• Data listing:
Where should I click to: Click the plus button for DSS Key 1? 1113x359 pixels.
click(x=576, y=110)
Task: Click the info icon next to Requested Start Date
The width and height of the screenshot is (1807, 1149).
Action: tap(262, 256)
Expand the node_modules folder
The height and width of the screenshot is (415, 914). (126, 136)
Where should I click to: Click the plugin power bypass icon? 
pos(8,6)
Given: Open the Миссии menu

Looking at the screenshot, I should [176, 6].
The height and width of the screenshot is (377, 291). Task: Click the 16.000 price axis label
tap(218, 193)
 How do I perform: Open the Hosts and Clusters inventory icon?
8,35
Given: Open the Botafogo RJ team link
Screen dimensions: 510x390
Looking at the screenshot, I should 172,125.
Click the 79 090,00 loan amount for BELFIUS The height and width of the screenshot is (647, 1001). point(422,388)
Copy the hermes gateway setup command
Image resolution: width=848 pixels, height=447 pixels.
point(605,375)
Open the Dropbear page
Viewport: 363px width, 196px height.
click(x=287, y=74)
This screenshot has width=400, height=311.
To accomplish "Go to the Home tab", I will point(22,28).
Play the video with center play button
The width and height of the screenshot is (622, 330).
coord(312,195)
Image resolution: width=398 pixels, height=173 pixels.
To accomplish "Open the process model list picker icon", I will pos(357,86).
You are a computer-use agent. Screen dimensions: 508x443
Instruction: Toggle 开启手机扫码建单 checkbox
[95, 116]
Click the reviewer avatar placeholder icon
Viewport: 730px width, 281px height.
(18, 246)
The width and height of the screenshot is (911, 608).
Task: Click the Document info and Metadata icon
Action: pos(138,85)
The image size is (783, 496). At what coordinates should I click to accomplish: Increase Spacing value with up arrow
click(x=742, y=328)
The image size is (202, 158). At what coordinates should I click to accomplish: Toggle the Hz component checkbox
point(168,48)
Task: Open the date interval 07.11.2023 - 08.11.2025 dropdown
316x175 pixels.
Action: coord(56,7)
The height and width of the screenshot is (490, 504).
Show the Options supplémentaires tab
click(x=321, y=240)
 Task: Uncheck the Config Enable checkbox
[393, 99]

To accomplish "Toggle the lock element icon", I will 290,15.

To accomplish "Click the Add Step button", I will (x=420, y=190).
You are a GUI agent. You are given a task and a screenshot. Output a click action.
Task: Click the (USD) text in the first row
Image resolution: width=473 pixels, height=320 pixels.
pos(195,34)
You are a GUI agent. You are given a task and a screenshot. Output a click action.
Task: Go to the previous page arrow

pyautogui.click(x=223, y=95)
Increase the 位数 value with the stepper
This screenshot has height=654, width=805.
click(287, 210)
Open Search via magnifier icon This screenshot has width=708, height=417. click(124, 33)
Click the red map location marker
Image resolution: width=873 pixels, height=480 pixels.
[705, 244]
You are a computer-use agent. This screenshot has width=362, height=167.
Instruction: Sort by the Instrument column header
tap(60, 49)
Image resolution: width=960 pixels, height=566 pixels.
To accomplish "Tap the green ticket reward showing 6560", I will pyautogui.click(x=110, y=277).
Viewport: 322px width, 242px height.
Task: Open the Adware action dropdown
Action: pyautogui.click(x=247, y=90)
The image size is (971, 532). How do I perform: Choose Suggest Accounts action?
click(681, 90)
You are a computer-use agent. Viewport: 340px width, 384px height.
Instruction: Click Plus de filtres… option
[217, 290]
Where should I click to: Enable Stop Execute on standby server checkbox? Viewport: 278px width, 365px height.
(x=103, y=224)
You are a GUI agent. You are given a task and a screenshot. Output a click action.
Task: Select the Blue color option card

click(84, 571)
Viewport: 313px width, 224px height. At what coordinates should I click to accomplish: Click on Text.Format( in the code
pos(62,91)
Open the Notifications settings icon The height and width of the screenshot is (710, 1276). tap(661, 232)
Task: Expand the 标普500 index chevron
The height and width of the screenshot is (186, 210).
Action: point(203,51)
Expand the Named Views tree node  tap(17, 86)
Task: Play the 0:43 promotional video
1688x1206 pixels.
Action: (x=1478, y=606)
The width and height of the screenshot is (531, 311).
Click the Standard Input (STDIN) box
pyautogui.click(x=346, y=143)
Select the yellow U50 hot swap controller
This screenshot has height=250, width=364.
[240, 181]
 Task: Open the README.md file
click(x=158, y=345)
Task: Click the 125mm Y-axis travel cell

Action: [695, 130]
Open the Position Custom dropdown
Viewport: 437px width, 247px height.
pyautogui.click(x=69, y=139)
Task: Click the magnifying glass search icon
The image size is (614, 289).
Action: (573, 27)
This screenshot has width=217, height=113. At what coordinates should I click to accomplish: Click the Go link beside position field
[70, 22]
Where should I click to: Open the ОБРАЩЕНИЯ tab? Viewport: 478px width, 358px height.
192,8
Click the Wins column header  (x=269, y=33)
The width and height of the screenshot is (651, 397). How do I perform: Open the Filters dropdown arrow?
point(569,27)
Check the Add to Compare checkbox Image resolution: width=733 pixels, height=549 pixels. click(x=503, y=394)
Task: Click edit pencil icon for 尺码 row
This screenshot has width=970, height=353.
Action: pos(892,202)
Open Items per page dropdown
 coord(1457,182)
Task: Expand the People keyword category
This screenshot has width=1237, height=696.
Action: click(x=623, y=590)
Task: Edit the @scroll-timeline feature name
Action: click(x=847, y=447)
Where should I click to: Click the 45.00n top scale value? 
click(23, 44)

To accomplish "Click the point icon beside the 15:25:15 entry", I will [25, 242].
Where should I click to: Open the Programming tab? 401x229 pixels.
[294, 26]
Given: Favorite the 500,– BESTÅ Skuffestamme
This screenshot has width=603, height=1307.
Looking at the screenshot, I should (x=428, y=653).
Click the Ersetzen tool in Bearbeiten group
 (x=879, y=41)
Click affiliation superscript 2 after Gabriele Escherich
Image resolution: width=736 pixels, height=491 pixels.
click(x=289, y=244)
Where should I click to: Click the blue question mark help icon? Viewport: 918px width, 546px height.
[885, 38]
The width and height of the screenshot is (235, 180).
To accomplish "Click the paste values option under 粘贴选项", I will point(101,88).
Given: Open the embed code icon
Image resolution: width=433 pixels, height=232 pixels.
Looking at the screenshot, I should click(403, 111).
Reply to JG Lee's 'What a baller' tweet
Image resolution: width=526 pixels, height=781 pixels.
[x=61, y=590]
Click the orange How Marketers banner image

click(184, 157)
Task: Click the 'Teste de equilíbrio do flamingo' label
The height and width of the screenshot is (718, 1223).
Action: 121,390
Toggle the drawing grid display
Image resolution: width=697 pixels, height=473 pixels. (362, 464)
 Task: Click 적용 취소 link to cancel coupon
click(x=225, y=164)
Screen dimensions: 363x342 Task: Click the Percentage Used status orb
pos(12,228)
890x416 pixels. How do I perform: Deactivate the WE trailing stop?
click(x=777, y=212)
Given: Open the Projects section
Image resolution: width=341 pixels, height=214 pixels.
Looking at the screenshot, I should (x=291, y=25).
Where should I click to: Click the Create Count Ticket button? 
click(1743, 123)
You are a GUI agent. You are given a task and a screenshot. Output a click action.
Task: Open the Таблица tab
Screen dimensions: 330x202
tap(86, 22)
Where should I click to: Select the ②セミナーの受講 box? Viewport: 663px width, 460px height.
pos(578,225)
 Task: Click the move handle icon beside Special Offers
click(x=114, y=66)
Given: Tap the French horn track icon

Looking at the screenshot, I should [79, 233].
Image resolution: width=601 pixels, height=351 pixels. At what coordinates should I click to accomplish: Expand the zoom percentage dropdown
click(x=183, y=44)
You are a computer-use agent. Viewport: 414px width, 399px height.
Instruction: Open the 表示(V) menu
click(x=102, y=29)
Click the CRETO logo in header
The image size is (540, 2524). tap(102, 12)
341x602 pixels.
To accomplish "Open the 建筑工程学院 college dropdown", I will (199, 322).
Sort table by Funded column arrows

• Directions for this task: Please copy the records again, starting with the line with "Where should I click to: Open the ОБРАЩЕНИЯ" and going on through the line with "coord(1457,182)", and shift every coordinate in the answers by -139. Leave everything else unchanged.

• Expected answer:
Where should I click to: Open the ОБРАЩЕНИЯ tab? Viewport: 478px width, 358px height.
53,-131
Click the Wins column header  (x=130, y=-106)
The width and height of the screenshot is (651, 397). How do I perform: Open the Filters dropdown arrow?
point(430,-112)
Check the Add to Compare checkbox Image resolution: width=733 pixels, height=549 pixels. click(x=364, y=255)
Task: Click edit pencil icon for 尺码 row
This screenshot has width=970, height=353.
Action: pos(753,63)
Open Items per page dropdown
 coord(1318,43)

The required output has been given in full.